Gente que no se había muerto nunca

por Rafael Balanzá

Hace tiempo profeticé que la muerte disfrutaría de una tournée estelar en España. Y no se trata tanto de una anomalía estadística –aunque la pandemia ha jugado un tétrico papel, qué duda cabe-, como del último e involuntario golpe de efecto de una generación sobreexpuesta que relegó a la anterior y ha eclipsado a las siguientes. Me refiero a los nacidos en los años cuarenta y cincuenta del siglo pasado, aquellos que vivieron un momento histórico irrepetible, lleno de peligros y alicientes: la Transición. Muchos de sus mayores se habían ocultado tras la Guerra, por miedo los vencidos, y luego, por vergüenza, algunos de los vencedores. Y al llegar los nuevos tiempos fueron desapareciendo de la escena pública y se retiraron como viejos elefantes que saben que ha llegado su hora. Los jóvenes, por su parte, agitaron la bandera de la revuelta política y se rebelaron contra todo principio de autoridad. Son los mayores de ahora. Tuvieron a favor la cronología. Nacieron en el momento preciso para pilotar un país hacia la libertad. Aunque en realidad no pilotaron nada, ya que la libertad estaba programada y delimitada por los tecnócratas del Opus y por aquel atrabiliario ministro de información y turismo que se bañaba entre bombas atómicas y decía que la calle era suya.
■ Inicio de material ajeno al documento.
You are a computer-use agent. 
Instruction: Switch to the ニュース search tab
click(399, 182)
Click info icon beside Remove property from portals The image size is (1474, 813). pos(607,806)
Esa generación a la que me refiero fue oportuna y tuvo suerte. Un ejemplo. Ningún cantautor de cuarenta o cincuenta años, actual, es comparable al Joaquín Sabina de la misma edad. Si acaso algún youtuber. Y así en todo; de modo superlativo en la literatura y sus aledaños. Los últimos en abandonar este breve verano de las flores que es la vida (en el mejor de los casos) han sido Antonio Escohotado y Almudena Grandes. El desfile de esta Santa Compaña empieza a parecer tumultuoso. Hace unas semanas Fernando Savater escribía en Twitter que para él ha sido una novedad pensar “desde (sic) la tristeza”. Como sabemos, perdió a su esposa recientemente. No quiero, ni por asomo, parecer irrespetuoso, pero ese tuit me sugiere a un chiquillo al que de pronto alguien le sujeta el columpio, tomando prestado un tropo elocuente de Philip Roth. Savater habla, me parece, por toda una generación; la primera que no contaba de verdad con la muerte. Hablar del tema era hasta retrógrado en los años ochenta; podía empujar a la gente hacia la espiritualidad y devolverla al redil nacionalcatólico… un peligro. (Ahora Almodóvar, cosas veredes, dice que echa de menos la religión). Nada me parece más digno y respetable que la tristeza de un hombre que llora a su compañera de toda una vida y compadezco sinceramente a Savater; aunque me extraña un poco que la muerte de un ser querido pueda cambiar, no ya el ánimo, sino hasta el “color del pensamiento” de quien ha dedicado, suponemos, la vida entera a reflexionar. La muerte no es una novedad. En el extremo opuesto –el del ridículo- estaría ese caricato huido de un geriátrico de Sangrilá, con el zurrón repleto de tinte de pelo y una grotesca protuberancia en el sayal, que presume de follar como un bonobo a los ochenta y tantos.

El reparto de la Transición empieza a abandonar la escena, con peor o mejor gusto, tras varios bises y saludos al respetable. No nos alegramos. La muerte es indigna y nos hermana bajo su tiranía a todos. La sorna huertana ha engendrado en Murcia un dicho irónico que viene al caso: “Se está muriendo gente que no se había muerto nunca”.